Posts about big

Who wants to own content?

I obnoxiously ask who wants to own content from the media-company perspective. That question is usually asked, of course, from the creator’s perspective. On-Demand Media, a good blog, asks it from the consumer’s perspective:

Bill Gates says that CDs and DVDs will be the last physical form of media. I’ll go further and say: soon consumers won’t even be caring about owning files….

What does owning media let you do? It lets you play what whenever you ‘own’, provided you have the right devices, the media is handy, etc.

Now what if someone came and offered you a way to carry on with your practice, i.e. to be able to play what you ‘own’ whenever you want, in perpetuity, without having to worry about downloading, synching, or copying files (or worrying about physical media, of course)?…

What counts is the practice, not the thing.

Yup, life is about verbs. Or at least the internet is. And media should be.

A truly open ad marketplace

Fred Wilson wants a transparent ad marketplace:

But there are some things that aren’t yet right about this market.

For one, there really isn’t true price transparency. And there isn’t true performance transparency….

And as I alluded to in the previous paragraph, it is not yet possible for any publisher to run any ad as long as the price and terms are acceptable to both parties. There are a few places where this happens in the online advertising market, like affiliate networks and paid search (sort of). But there are many more places where the advertisers and publishers are contained in walled gardens.

So, I believe that right now, we have a marketplace, but it’s a nascent marketplace.

The thing that gets me so excited, though, is that is so clear where all of this is headed.

Toward massive liquidity

Toward total price and performance transparency

And toward a completely open marketplace where anyone can run anyone’s ad campaign.

And in the process, we will build something that is easily a factor of 10 and maybe a factor of 100 of where we are today.

So, let’s make it happen.

--- Recorded data ---
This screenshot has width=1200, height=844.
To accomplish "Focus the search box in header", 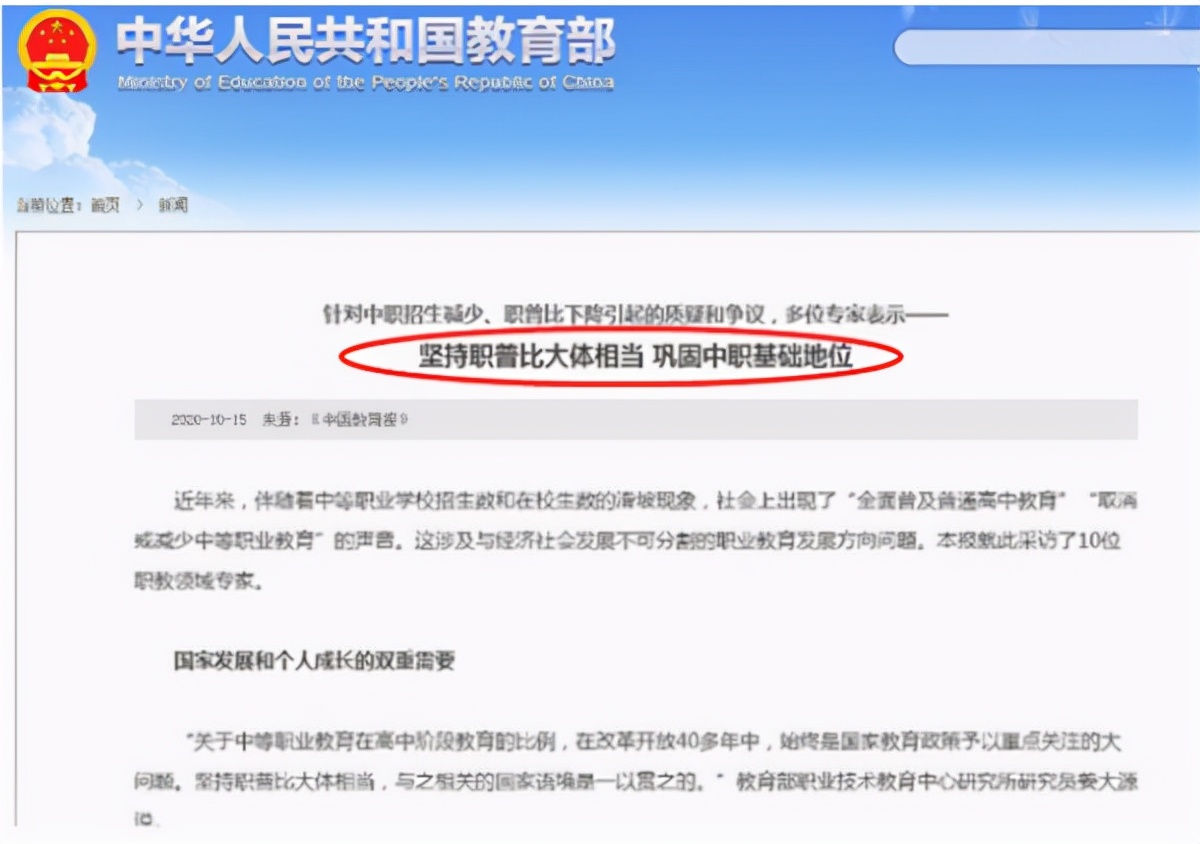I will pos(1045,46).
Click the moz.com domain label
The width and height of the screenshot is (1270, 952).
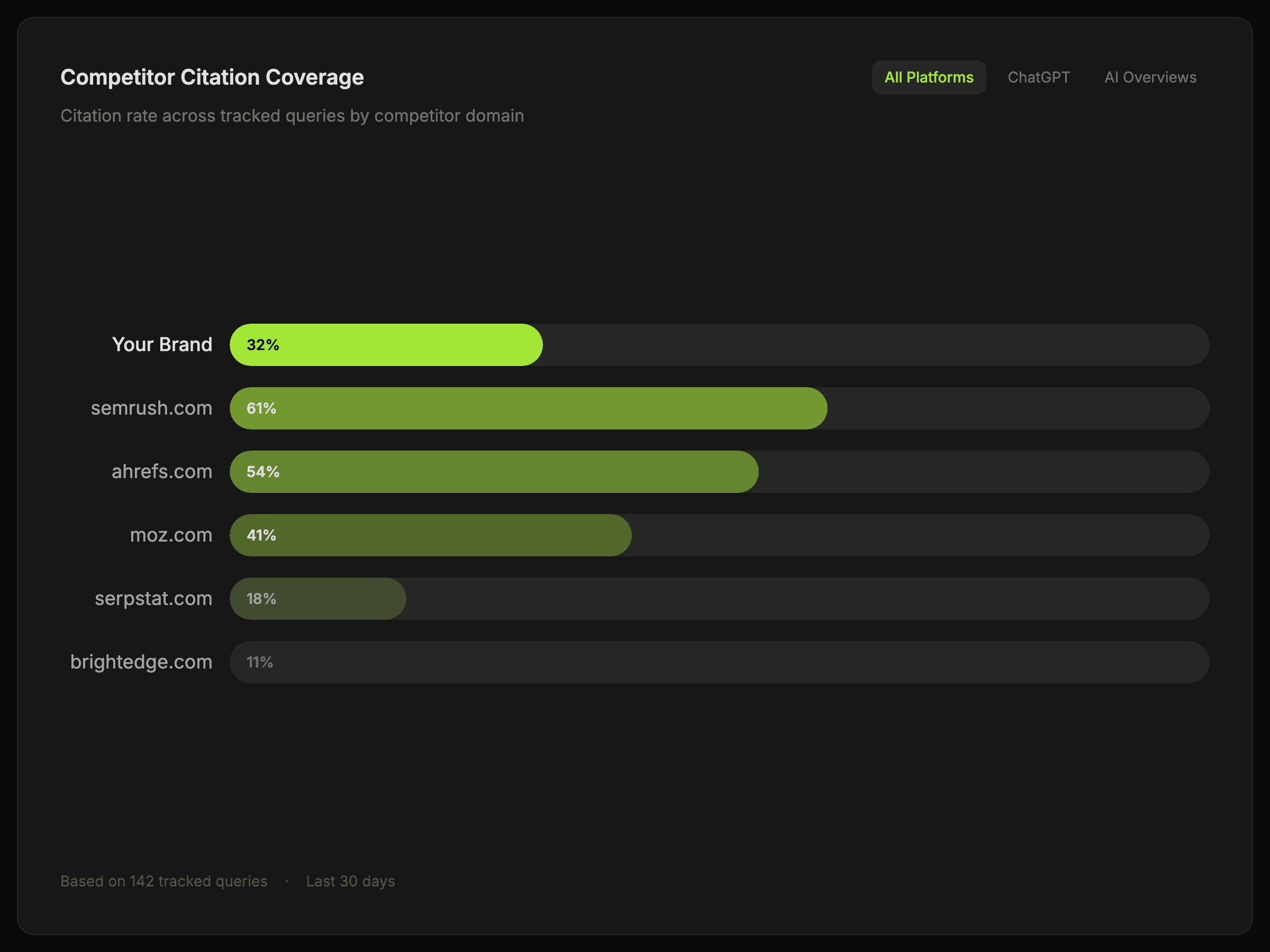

--- Given request ---
Rewrite the stretch of the blog post from "The thing that" through "anyone’s ad campaign.", swapping "liquidity" for "growth". The listing after the blog post is separate material with no connection to the post.

--- Full answer ---
The thing that gets me so excited, though, is that is so clear where all of this is headed.

Toward massive growth

Toward total price and performance transparency

And toward a completely open marketplace where anyone can run anyone’s ad campaign.